What the exercise asks: Rewrite all of the material below with each "screenshot" swapped for "capture" and nothing else altered. Omit the pictures from your answer.

Provided data:

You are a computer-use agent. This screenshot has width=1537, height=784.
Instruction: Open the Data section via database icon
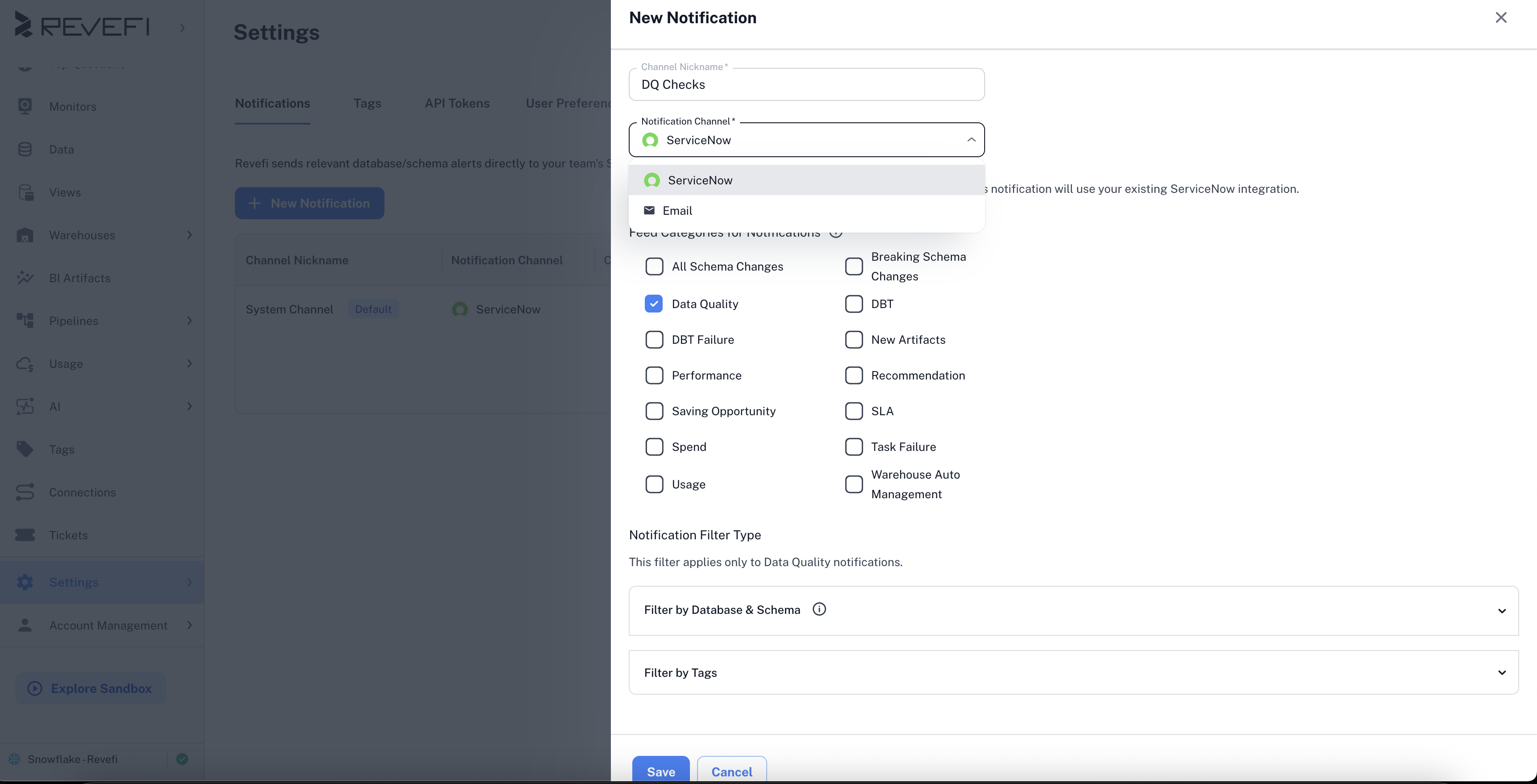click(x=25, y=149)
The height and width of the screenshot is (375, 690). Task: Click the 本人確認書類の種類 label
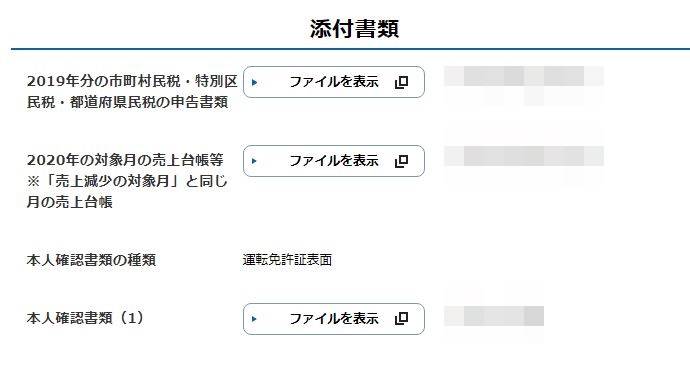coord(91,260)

Result of this exercise:
You are a computer-use agent. This capture has width=1537, height=784.
Instruction: Open the Data section via database icon
click(x=25, y=149)
The height and width of the capture is (375, 690). Task: Click the 本人確認書類の種類 label
coord(91,260)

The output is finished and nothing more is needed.